PROBLEM STATEMENT: The lines you need are those holding the word "page"; pull them from the material.

EXERCISE DATA:

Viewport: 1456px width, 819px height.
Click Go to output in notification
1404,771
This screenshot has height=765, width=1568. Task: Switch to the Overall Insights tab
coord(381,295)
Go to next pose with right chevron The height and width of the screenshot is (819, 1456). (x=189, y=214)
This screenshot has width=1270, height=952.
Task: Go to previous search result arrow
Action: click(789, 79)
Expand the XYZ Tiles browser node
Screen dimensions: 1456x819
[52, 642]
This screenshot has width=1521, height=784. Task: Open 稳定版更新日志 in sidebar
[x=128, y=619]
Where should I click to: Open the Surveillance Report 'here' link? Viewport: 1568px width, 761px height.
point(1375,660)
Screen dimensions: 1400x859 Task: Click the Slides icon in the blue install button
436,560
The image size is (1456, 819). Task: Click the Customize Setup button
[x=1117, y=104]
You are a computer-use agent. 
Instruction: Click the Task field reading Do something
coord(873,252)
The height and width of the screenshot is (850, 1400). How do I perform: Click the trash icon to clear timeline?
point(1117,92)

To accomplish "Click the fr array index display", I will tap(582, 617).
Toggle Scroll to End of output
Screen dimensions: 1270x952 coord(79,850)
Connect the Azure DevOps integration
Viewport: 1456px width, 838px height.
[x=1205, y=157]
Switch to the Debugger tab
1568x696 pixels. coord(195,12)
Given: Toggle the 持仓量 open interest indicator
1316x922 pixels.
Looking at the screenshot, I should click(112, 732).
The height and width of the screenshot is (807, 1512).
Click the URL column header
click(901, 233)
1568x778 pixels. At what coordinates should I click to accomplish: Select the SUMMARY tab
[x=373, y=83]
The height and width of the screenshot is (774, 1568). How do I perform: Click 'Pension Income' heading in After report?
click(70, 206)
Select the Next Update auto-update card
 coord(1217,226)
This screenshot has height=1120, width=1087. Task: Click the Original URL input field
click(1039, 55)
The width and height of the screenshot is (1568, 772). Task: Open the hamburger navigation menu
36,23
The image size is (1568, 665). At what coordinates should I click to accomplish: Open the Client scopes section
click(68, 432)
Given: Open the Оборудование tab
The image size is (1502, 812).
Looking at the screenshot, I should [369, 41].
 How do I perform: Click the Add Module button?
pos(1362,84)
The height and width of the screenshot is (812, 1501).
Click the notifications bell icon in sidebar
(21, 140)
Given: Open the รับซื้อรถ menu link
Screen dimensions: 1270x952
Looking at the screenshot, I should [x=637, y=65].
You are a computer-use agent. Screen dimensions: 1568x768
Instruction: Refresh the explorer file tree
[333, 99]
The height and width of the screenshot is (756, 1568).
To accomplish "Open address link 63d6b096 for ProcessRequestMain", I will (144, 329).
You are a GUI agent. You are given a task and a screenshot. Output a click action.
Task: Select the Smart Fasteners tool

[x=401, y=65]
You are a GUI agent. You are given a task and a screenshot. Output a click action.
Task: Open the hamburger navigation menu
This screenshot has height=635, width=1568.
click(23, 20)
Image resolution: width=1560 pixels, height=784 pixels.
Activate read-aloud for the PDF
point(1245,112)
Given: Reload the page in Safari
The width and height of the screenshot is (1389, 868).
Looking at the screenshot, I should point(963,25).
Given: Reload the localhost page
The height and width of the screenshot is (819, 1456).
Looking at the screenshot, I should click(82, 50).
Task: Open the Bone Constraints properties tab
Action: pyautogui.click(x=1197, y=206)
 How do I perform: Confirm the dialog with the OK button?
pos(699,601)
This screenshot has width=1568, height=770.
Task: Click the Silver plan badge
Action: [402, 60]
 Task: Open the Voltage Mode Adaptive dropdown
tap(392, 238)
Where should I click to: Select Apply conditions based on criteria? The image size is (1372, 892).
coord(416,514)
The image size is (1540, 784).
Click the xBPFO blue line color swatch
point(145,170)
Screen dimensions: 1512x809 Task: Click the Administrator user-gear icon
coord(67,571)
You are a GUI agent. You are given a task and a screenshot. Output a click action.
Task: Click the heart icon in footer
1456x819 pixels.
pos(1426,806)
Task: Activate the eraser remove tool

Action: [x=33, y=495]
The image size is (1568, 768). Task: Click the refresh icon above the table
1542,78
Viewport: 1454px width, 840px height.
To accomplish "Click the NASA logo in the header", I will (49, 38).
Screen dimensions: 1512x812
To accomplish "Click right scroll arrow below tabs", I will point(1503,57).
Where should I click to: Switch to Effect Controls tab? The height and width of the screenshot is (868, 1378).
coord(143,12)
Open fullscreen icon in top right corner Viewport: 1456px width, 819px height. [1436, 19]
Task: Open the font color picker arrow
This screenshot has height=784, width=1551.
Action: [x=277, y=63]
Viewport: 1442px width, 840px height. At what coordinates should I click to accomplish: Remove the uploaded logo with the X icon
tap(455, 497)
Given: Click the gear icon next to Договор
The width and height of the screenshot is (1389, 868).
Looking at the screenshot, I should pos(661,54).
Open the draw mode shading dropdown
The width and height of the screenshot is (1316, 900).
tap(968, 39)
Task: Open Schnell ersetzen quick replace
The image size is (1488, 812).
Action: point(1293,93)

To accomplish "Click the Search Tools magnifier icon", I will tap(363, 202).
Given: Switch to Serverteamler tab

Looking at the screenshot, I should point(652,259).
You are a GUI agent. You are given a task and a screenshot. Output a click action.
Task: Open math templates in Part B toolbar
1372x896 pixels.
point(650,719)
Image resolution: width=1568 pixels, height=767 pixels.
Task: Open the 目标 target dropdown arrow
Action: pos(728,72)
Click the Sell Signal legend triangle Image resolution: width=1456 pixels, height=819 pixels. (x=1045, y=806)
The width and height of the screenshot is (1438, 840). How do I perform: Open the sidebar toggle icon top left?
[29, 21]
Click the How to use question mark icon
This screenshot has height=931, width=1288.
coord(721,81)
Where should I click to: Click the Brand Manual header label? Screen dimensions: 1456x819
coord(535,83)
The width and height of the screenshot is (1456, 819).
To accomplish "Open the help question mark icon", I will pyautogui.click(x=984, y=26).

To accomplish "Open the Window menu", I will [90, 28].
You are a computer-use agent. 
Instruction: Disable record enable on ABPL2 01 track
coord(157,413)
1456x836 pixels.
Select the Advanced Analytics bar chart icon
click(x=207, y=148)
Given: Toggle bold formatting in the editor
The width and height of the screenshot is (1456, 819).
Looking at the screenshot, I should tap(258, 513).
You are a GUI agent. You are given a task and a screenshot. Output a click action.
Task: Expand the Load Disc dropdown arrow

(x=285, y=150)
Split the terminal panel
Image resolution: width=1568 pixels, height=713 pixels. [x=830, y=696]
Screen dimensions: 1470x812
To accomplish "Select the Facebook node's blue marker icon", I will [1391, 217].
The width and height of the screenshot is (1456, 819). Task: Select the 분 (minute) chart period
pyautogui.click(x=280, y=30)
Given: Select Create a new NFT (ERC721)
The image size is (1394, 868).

SOLUTION TO THIS EXERCISE:
Given: Reload the page in Safari
Given: Reload the localhost page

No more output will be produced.